* _TASK INSTRUCTIONS_
Reproduce all of the material, keeping each line intact.

------------------------------

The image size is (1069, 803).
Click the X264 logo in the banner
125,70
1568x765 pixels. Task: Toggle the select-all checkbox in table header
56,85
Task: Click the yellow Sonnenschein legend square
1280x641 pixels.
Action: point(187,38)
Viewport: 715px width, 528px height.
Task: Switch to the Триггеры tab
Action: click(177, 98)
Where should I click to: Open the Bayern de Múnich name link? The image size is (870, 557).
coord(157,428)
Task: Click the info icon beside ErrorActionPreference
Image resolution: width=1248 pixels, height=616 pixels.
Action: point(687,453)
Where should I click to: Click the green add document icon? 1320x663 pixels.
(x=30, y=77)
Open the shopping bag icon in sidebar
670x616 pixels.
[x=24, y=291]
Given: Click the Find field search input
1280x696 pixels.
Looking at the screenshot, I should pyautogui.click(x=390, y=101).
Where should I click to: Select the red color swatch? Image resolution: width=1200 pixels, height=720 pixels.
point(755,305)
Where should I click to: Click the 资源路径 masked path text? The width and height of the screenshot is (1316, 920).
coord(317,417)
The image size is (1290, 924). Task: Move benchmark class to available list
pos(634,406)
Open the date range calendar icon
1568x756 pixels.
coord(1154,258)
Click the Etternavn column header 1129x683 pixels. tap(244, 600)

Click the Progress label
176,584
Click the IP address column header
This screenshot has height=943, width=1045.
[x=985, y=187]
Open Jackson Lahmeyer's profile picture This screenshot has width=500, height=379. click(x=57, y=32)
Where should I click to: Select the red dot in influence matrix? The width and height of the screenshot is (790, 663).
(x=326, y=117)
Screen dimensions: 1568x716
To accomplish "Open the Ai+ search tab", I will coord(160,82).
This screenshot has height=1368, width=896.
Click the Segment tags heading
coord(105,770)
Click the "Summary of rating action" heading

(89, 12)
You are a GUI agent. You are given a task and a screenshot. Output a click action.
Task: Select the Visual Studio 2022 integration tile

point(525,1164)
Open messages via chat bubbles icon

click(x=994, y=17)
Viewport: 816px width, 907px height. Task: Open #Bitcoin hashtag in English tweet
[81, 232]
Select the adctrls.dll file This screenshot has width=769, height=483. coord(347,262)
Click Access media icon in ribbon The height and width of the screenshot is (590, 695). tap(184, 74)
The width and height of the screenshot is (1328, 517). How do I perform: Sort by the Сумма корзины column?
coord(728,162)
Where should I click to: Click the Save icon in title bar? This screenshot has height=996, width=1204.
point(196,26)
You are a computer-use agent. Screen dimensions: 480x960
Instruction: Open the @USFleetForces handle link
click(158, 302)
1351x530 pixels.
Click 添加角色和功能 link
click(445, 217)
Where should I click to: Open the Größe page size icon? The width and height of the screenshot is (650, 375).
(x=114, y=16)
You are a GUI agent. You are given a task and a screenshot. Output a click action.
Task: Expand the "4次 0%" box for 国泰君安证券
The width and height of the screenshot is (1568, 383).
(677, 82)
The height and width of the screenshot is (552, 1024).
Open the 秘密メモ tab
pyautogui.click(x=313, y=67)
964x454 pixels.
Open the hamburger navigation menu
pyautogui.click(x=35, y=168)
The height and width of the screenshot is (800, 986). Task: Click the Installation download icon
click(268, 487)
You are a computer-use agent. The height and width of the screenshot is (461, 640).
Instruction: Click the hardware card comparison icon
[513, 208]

------------------------------

* _COMPLETED EXERCISE_
The image size is (1069, 803).
Click the X264 logo in the banner
125,70
1568x765 pixels. Task: Toggle the select-all checkbox in table header
56,85
Task: Click the yellow Sonnenschein legend square
1280x641 pixels.
Action: point(187,38)
Viewport: 715px width, 528px height.
Task: Switch to the Триггеры tab
Action: click(177, 98)
Where should I click to: Open the Bayern de Múnich name link? The image size is (870, 557).
coord(157,428)
Task: Click the info icon beside ErrorActionPreference
Image resolution: width=1248 pixels, height=616 pixels.
Action: point(687,453)
Where should I click to: Click the green add document icon? 1320x663 pixels.
(x=30, y=77)
Open the shopping bag icon in sidebar
670x616 pixels.
[x=24, y=291]
Given: Click the Find field search input
1280x696 pixels.
Looking at the screenshot, I should pyautogui.click(x=390, y=101).
Where should I click to: Select the red color swatch? Image resolution: width=1200 pixels, height=720 pixels.
point(755,305)
Where should I click to: Click the 资源路径 masked path text? The width and height of the screenshot is (1316, 920).
coord(317,417)
The image size is (1290, 924). Task: Move benchmark class to available list
pos(634,406)
Open the date range calendar icon
1568x756 pixels.
coord(1154,258)
Click the Etternavn column header 1129x683 pixels. tap(244, 600)

Click the Progress label
176,584
Click the IP address column header
This screenshot has height=943, width=1045.
[x=985, y=187]
Open Jackson Lahmeyer's profile picture This screenshot has width=500, height=379. click(x=57, y=32)
Where should I click to: Select the red dot in influence matrix? The width and height of the screenshot is (790, 663).
(x=326, y=117)
Screen dimensions: 1568x716
To accomplish "Open the Ai+ search tab", I will coord(160,82).
This screenshot has height=1368, width=896.
Click the Segment tags heading
coord(105,770)
Click the "Summary of rating action" heading

(89, 12)
You are a GUI agent. You are given a task and a screenshot. Output a click action.
Task: Select the Visual Studio 2022 integration tile

point(525,1164)
Open messages via chat bubbles icon

click(x=994, y=17)
Viewport: 816px width, 907px height. Task: Open #Bitcoin hashtag in English tweet
[81, 232]
Select the adctrls.dll file This screenshot has width=769, height=483. coord(347,262)
Click Access media icon in ribbon The height and width of the screenshot is (590, 695). tap(184, 74)
The width and height of the screenshot is (1328, 517). How do I perform: Sort by the Сумма корзины column?
coord(728,162)
Where should I click to: Click the Save icon in title bar? This screenshot has height=996, width=1204.
point(196,26)
You are a computer-use agent. Screen dimensions: 480x960
Instruction: Open the @USFleetForces handle link
click(158, 302)
1351x530 pixels.
Click 添加角色和功能 link
click(445, 217)
Where should I click to: Open the Größe page size icon? The width and height of the screenshot is (650, 375).
(x=114, y=16)
You are a GUI agent. You are given a task and a screenshot. Output a click action.
Task: Expand the "4次 0%" box for 国泰君安证券
The width and height of the screenshot is (1568, 383).
(677, 82)
The height and width of the screenshot is (552, 1024).
Open the 秘密メモ tab
pyautogui.click(x=313, y=67)
964x454 pixels.
Open the hamburger navigation menu
pyautogui.click(x=35, y=168)
The height and width of the screenshot is (800, 986). Task: Click the Installation download icon
click(268, 487)
You are a computer-use agent. The height and width of the screenshot is (461, 640).
Instruction: Click the hardware card comparison icon
[513, 208]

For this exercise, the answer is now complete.